Starting Tuesday, the House is in session 13 days and the Senate 14 before the August recess begins. As congressional Republicans face their long list of to-do items, one thing will weigh heavily on their minds: What will they tell their base if they don’t repeal and replace Obamacare, pass a significant tax cut or tax reform, approve a major infrastructure bill, or build a “Great Wall” between the U.S. and Mexico? What if none of these things happen, and they still have a messy fight over raising the debt ceiling, allowing the Treasury Department to continue to issue bonds, or passing a budget before Sept. 30 to keep the government running?
The Republican Congress can point to no significant legislative accomplishments this year and very little progress on its big promises, unless you count the House passing a health care bill that only 30 percent of Americans in last month’s Kaiser Family Foundation Health Tracking Poll viewed favorably. (By comparison, the much maligned and definitely flawed Affordable Care Act had a favorability rating of 51 percent.) In other words, if lawmakers succeed only in keeping the lights on, the water running, and the toilets flushing, voters may wonder why they sent them to Washington in the first place.
On health care, Republicans must choose between breaking their promise to repeal and replace Obamacare or enact a substitute that people hate even more. And while passing a big tax cut would be very popular in many quarters, what if it came at the cost of driving up an already sky-high deficit? And what about the expectation that the GOP will straighten out the unwieldy tax system?
Republicans are like the dog that caught the car. Now what? President Trump and congressional Republicans raised their supporters’ expectations so high that failing to deliver could have profound consequences. Interestingly, consumer-confidence polling shows that Republicans are very optimistic about tax cuts and economic policies while Democrats are very pessimistic about policy changes and worry about where the economy is headed. What if the Republican faithful figure out that very little is happening and not much is likely to happen? Will Republicans in general and Trump supporters in particular vote in the 2018 midterm elections, or will they be no-shows like the Obama voters in 2010 and 2014?
The stakes for the 2018 midterm states are huge. Republicans wonder how badly they’ll do in House, gubernatorial, and state legislative elections and how well they can do in Senate races. Democrats have 25 Senate seats at risk, five in states that Trump carried by 19 points or more and five others that he carried by lesser margins, while the GOP has only nine seats up next year and only one in a state that Hillary Clinton carried. So 2018 should be a historic opportunity for Republican gains in the upper chamber. A Republican president with job-approval ratings in the low- to mid-50s would likely mean GOP gains of at least three to five seats, maybe more. But with a president whose job-approval ratings average around 39 or 40 percent and a GOP Congress that has little to show for itself, 2018 could be an opportunity lost for Senate Republicans.

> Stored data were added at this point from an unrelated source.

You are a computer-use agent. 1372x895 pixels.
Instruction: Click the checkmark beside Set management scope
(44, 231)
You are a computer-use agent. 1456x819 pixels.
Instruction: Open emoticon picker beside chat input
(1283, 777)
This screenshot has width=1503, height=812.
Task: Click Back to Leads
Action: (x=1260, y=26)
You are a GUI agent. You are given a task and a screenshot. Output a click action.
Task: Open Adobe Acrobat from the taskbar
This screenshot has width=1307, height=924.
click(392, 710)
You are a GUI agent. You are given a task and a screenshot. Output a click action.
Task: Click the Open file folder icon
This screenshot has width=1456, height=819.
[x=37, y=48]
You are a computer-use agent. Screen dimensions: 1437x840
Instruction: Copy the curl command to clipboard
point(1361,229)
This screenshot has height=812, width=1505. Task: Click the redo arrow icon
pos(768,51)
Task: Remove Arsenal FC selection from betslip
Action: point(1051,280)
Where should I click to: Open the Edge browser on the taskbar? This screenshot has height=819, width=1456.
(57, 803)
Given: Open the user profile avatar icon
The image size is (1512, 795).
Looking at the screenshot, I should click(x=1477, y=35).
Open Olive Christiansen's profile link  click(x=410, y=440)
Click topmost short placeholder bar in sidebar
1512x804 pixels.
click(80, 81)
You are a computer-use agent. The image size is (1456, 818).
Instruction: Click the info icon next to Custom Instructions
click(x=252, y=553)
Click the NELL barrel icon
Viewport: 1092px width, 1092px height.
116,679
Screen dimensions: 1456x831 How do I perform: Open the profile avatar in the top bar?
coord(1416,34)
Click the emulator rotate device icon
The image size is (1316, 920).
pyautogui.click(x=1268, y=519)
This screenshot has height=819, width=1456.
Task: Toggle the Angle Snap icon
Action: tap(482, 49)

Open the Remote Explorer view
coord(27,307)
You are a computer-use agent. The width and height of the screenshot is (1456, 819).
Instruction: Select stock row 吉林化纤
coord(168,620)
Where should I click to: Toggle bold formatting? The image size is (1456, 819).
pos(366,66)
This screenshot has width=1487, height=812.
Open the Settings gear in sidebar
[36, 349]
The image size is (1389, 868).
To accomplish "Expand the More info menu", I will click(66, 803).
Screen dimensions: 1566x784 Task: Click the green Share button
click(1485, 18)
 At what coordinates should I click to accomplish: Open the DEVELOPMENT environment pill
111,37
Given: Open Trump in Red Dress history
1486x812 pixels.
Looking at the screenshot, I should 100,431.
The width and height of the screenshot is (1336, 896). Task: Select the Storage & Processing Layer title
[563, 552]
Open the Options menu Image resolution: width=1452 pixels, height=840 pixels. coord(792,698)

Keep in mind that the House is up in its entirety every two years and thus is most responsive to the national political climate. Gubernatorial and Senate races often turn on how many and which seats are in play, and what happened the last time and even the previous time that these seats were up. Because governors serve four-year terms (except in Vermont and New Hampshire, where they’re in office for two years), the seats up for grabs in 2018 were last filled in the midterms during President Obama’s second term. These midterms were almost as big a disaster as his first midterms. (In 2010, Republicans swept to a House majority, and in 2014 they regained control of the Senate for the first time since 2006.) So Republicans are hugely overexposed to potential losses in the gubernatorial races because of their successes in the last two midterms. In the Senate, with its six-year terms, the shoe is on the other foot. Democrats are hugely overexposed because of their enormous gains in 2006—President Bush’s horrific midterms during his second term—and in 2012, when Obama won reelection over Mitt Romney by a wider margin than anticipated.
The operative questions are: How bad will it be for Republicans in the House and gubernatorial races, and how good will it be for the GOP in the Senate? The short answer is that Republicans better have a pretty impressive list of meaningful-sounding accomplishments to make up for what’s likely to be a largely empty plate on the big-ticket items.